*CONSIGNE:* Renvoyez sans aucune modification toutes les lignes de la liste ci-dessous.

*DONNÉES À TRAITER:*

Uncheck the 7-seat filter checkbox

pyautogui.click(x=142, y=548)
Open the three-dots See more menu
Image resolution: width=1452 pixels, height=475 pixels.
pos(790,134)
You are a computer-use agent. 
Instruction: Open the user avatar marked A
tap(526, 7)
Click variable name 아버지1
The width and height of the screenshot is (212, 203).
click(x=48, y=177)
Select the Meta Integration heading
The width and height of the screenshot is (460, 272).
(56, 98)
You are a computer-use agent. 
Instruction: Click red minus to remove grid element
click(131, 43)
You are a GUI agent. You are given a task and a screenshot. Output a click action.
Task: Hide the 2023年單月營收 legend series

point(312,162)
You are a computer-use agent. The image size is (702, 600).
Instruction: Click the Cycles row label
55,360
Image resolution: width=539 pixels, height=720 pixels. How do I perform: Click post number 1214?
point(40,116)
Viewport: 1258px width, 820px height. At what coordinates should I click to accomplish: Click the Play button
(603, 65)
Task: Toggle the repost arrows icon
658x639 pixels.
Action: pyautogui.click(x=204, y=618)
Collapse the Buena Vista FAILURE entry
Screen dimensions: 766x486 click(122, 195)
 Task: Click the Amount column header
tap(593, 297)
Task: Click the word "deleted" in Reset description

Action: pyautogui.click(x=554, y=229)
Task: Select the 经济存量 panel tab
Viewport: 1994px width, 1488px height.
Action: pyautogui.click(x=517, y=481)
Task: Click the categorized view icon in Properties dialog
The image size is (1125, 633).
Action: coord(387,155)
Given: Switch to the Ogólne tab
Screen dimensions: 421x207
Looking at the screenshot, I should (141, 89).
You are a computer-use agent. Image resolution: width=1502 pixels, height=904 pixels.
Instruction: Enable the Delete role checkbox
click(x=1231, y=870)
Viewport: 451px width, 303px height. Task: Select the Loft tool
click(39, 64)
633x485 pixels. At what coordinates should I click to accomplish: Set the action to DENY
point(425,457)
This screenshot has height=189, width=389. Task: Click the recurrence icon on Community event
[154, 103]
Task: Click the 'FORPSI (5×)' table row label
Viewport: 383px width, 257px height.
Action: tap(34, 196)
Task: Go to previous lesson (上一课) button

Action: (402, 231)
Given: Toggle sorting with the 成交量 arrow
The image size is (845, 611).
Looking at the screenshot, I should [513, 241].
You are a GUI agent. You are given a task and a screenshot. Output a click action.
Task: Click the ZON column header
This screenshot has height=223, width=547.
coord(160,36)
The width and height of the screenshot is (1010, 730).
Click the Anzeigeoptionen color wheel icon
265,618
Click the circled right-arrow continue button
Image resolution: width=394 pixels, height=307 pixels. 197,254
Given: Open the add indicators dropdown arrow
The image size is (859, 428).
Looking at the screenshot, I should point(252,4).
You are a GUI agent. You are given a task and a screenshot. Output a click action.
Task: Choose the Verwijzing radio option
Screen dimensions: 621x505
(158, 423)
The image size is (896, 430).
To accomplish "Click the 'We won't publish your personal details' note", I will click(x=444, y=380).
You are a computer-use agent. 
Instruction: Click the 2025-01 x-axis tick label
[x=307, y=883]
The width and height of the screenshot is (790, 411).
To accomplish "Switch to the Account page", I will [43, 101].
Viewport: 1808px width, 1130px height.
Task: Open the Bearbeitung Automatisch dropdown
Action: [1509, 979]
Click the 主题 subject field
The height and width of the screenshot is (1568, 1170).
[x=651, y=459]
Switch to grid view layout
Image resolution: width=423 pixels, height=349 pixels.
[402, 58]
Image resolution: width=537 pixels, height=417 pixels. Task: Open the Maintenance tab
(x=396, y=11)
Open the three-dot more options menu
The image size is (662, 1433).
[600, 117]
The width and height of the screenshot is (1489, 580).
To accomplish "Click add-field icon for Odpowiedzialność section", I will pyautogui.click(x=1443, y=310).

*SORTIE COMPLÈTE:*
Uncheck the 7-seat filter checkbox

pyautogui.click(x=142, y=548)
Open the three-dots See more menu
Image resolution: width=1452 pixels, height=475 pixels.
pos(790,134)
You are a computer-use agent. 
Instruction: Open the user avatar marked A
tap(526, 7)
Click variable name 아버지1
The width and height of the screenshot is (212, 203).
click(x=48, y=177)
Select the Meta Integration heading
The width and height of the screenshot is (460, 272).
(56, 98)
You are a computer-use agent. 
Instruction: Click red minus to remove grid element
click(131, 43)
You are a GUI agent. You are given a task and a screenshot. Output a click action.
Task: Hide the 2023年單月營收 legend series

point(312,162)
You are a computer-use agent. The image size is (702, 600).
Instruction: Click the Cycles row label
55,360
Image resolution: width=539 pixels, height=720 pixels. How do I perform: Click post number 1214?
point(40,116)
Viewport: 1258px width, 820px height. At what coordinates should I click to accomplish: Click the Play button
(603, 65)
Task: Toggle the repost arrows icon
658x639 pixels.
Action: pyautogui.click(x=204, y=618)
Collapse the Buena Vista FAILURE entry
Screen dimensions: 766x486 click(122, 195)
 Task: Click the Amount column header
tap(593, 297)
Task: Click the word "deleted" in Reset description

Action: pyautogui.click(x=554, y=229)
Task: Select the 经济存量 panel tab
Viewport: 1994px width, 1488px height.
Action: pyautogui.click(x=517, y=481)
Task: Click the categorized view icon in Properties dialog
The image size is (1125, 633).
Action: coord(387,155)
Given: Switch to the Ogólne tab
Screen dimensions: 421x207
Looking at the screenshot, I should (141, 89).
You are a computer-use agent. Image resolution: width=1502 pixels, height=904 pixels.
Instruction: Enable the Delete role checkbox
click(x=1231, y=870)
Viewport: 451px width, 303px height. Task: Select the Loft tool
click(39, 64)
633x485 pixels. At what coordinates should I click to accomplish: Set the action to DENY
point(425,457)
This screenshot has height=189, width=389. Task: Click the recurrence icon on Community event
[154, 103]
Task: Click the 'FORPSI (5×)' table row label
Viewport: 383px width, 257px height.
Action: tap(34, 196)
Task: Go to previous lesson (上一课) button

Action: (402, 231)
Given: Toggle sorting with the 成交量 arrow
The image size is (845, 611).
Looking at the screenshot, I should [513, 241].
You are a GUI agent. You are given a task and a screenshot. Output a click action.
Task: Click the ZON column header
This screenshot has height=223, width=547.
coord(160,36)
The width and height of the screenshot is (1010, 730).
Click the Anzeigeoptionen color wheel icon
265,618
Click the circled right-arrow continue button
Image resolution: width=394 pixels, height=307 pixels. 197,254
Given: Open the add indicators dropdown arrow
The image size is (859, 428).
Looking at the screenshot, I should point(252,4).
You are a GUI agent. You are given a task and a screenshot. Output a click action.
Task: Choose the Verwijzing radio option
Screen dimensions: 621x505
(158, 423)
The image size is (896, 430).
To accomplish "Click the 'We won't publish your personal details' note", I will click(x=444, y=380).
You are a computer-use agent. 
Instruction: Click the 2025-01 x-axis tick label
[x=307, y=883]
The width and height of the screenshot is (790, 411).
To accomplish "Switch to the Account page", I will [43, 101].
Viewport: 1808px width, 1130px height.
Task: Open the Bearbeitung Automatisch dropdown
Action: [1509, 979]
Click the 主题 subject field
The height and width of the screenshot is (1568, 1170).
[x=651, y=459]
Switch to grid view layout
Image resolution: width=423 pixels, height=349 pixels.
[402, 58]
Image resolution: width=537 pixels, height=417 pixels. Task: Open the Maintenance tab
(x=396, y=11)
Open the three-dot more options menu
The image size is (662, 1433).
[600, 117]
The width and height of the screenshot is (1489, 580).
To accomplish "Click add-field icon for Odpowiedzialność section", I will pyautogui.click(x=1443, y=310).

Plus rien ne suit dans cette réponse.